OBJECTIVE
Which lines in the records below contain the word "resolution", matching case? Find each one and copy it in full.

Stored records:
=====

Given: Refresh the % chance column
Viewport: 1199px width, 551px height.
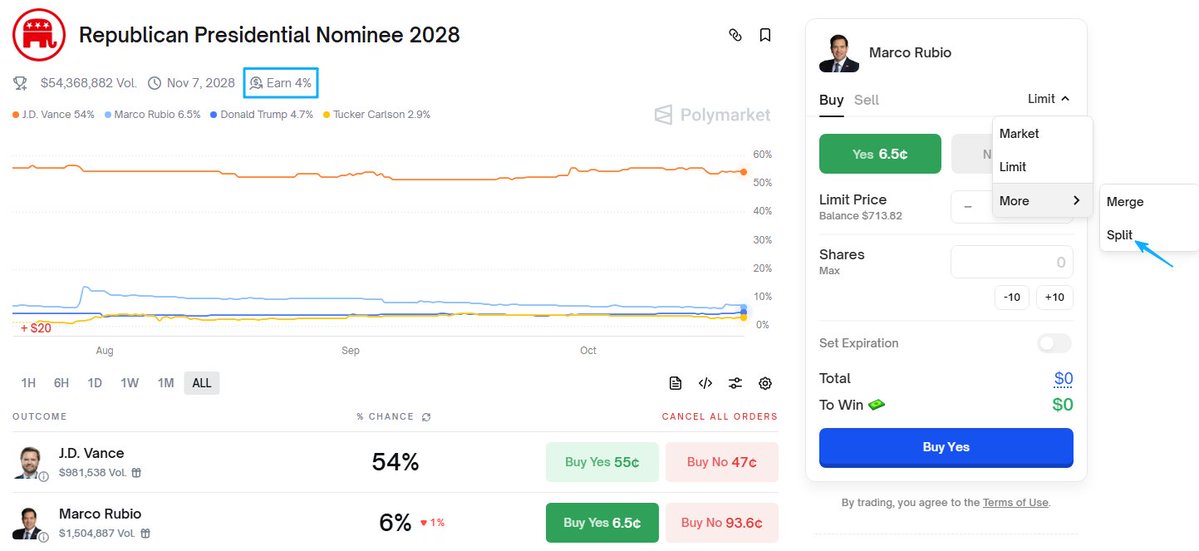Looking at the screenshot, I should 427,417.
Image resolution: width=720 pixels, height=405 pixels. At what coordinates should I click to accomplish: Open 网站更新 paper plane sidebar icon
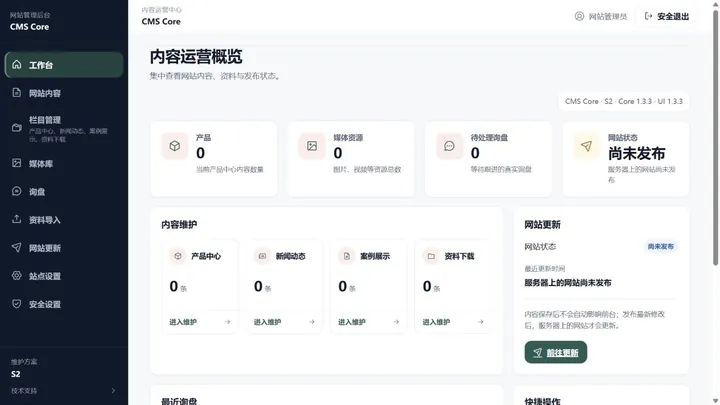click(x=17, y=248)
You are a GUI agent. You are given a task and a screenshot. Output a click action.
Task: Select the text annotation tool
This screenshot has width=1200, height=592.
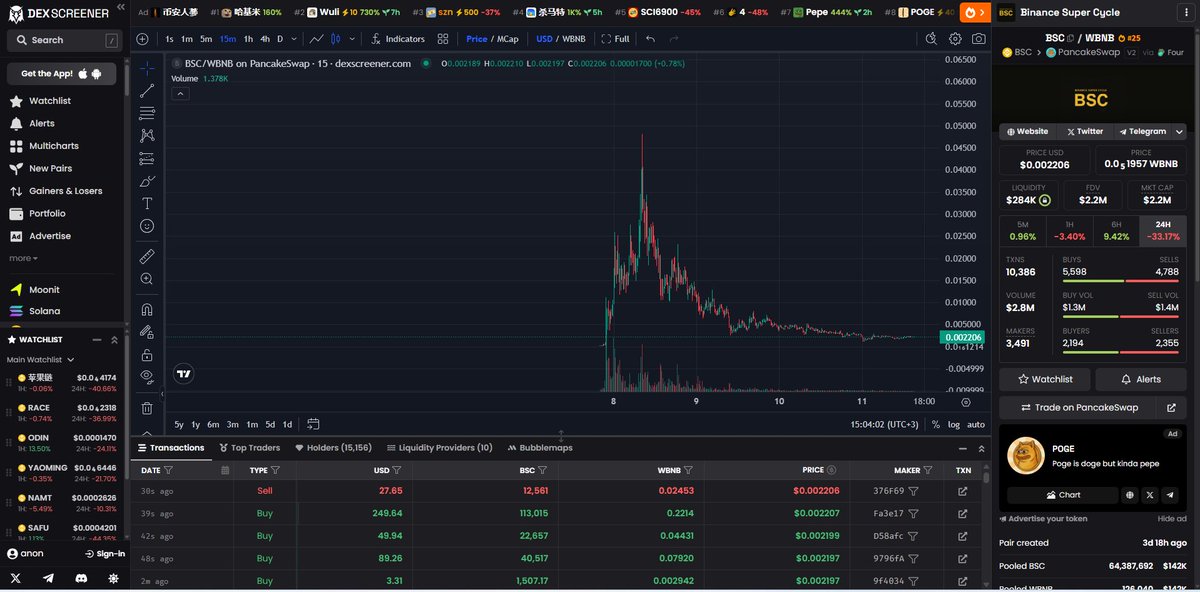(x=147, y=203)
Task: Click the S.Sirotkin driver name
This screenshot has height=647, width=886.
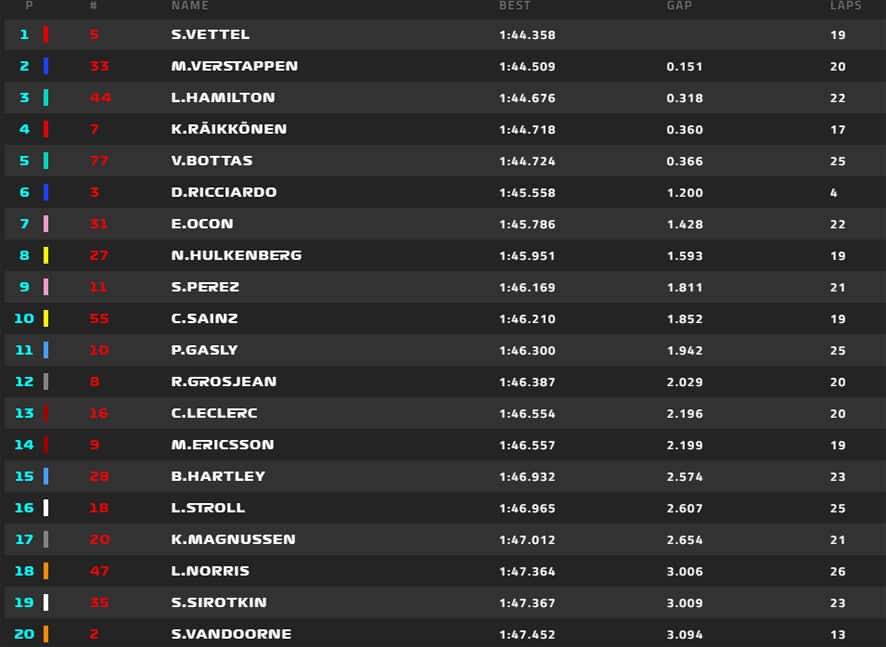Action: pos(219,602)
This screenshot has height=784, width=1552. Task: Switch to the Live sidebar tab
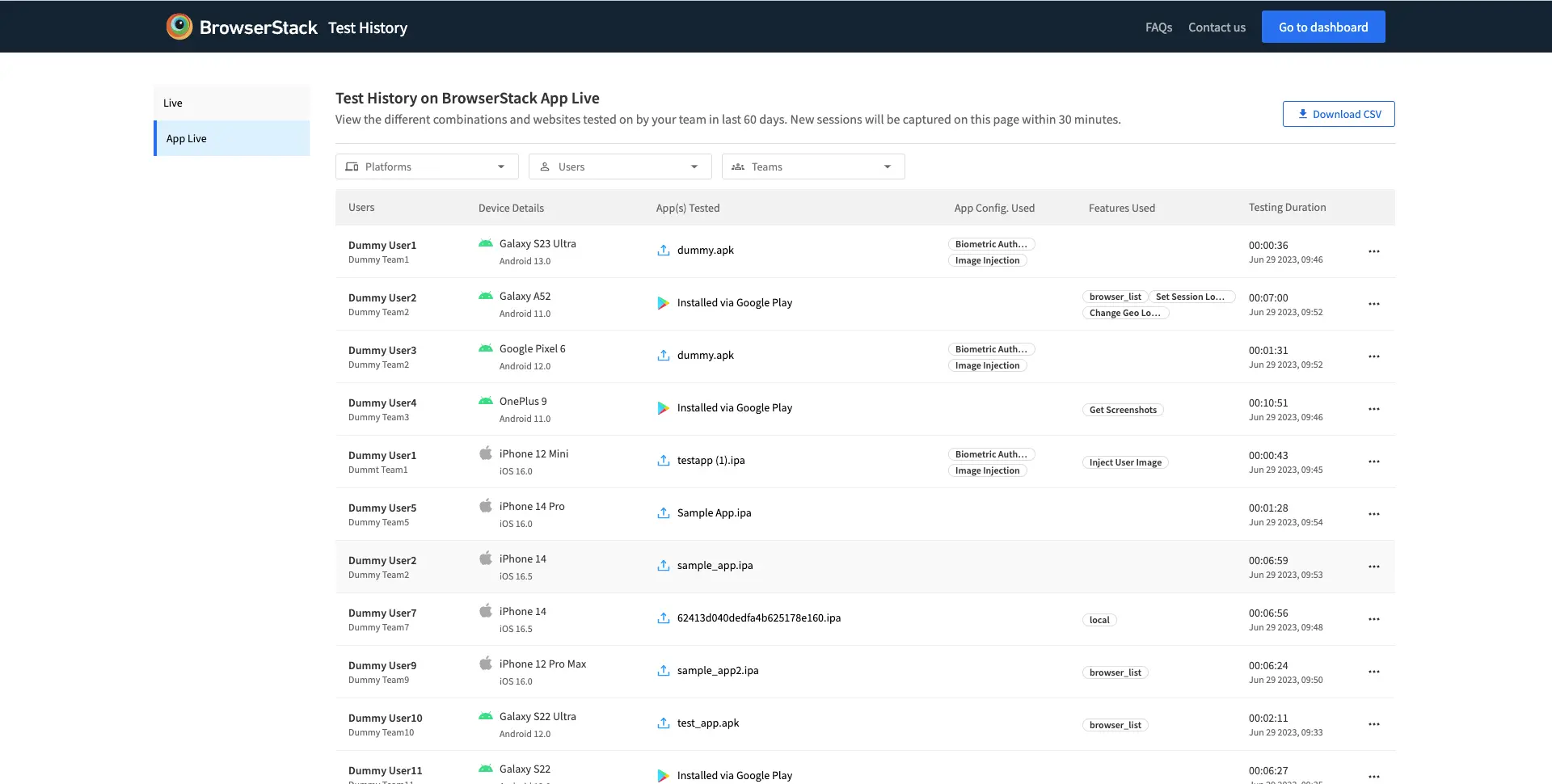[x=232, y=103]
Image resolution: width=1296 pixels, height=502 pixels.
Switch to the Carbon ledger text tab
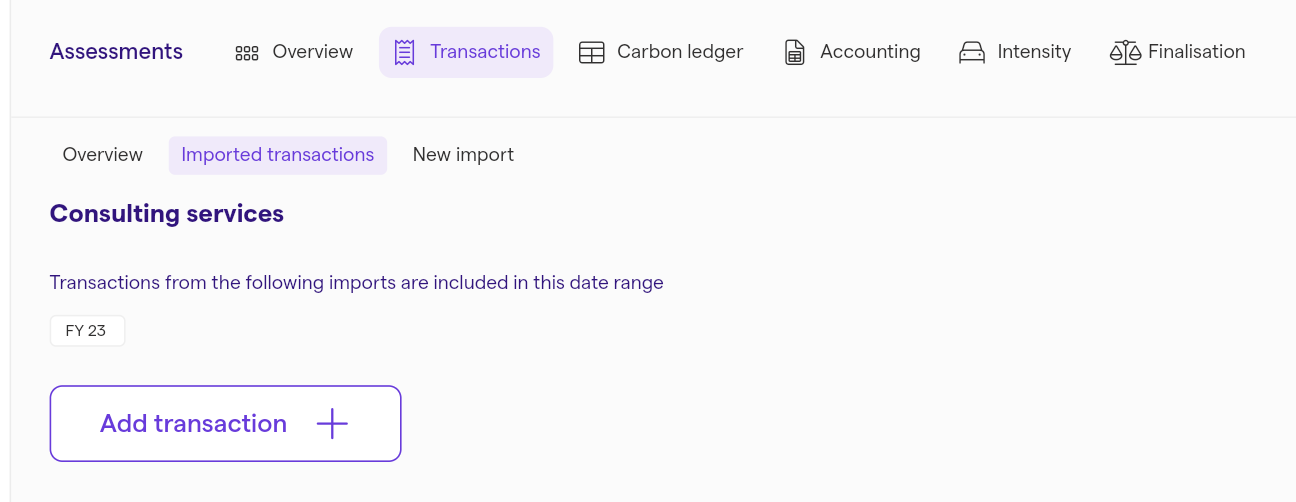click(x=680, y=51)
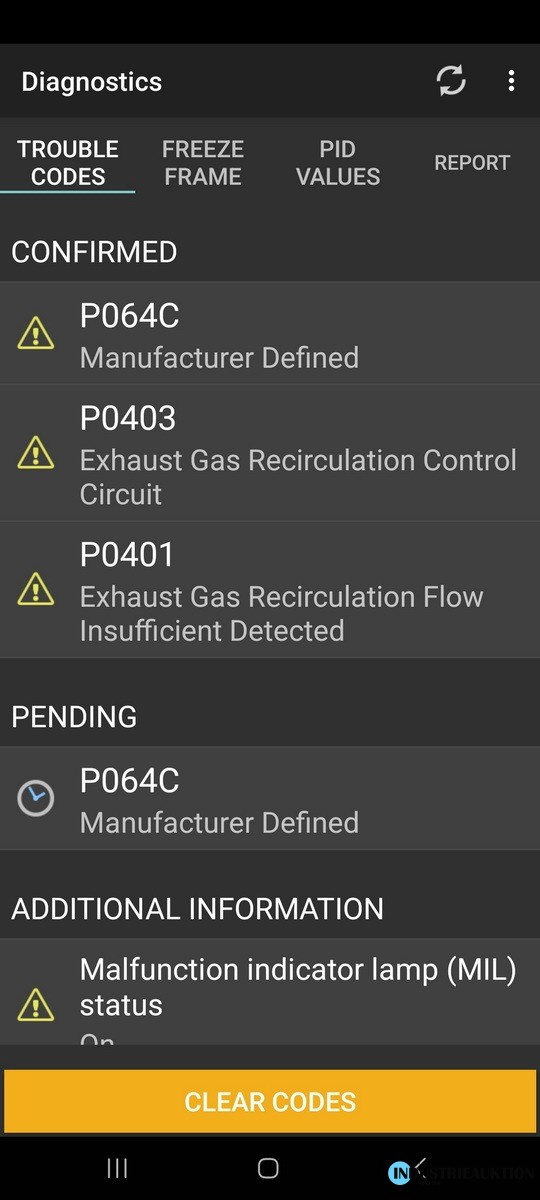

=====

ANSWER TO THE TASK
Image resolution: width=720 pixels, height=405 pixels. At what coordinates should I click to accomplish: Open 网站更新 paper plane sidebar icon
Image resolution: width=1296 pixels, height=502 pixels.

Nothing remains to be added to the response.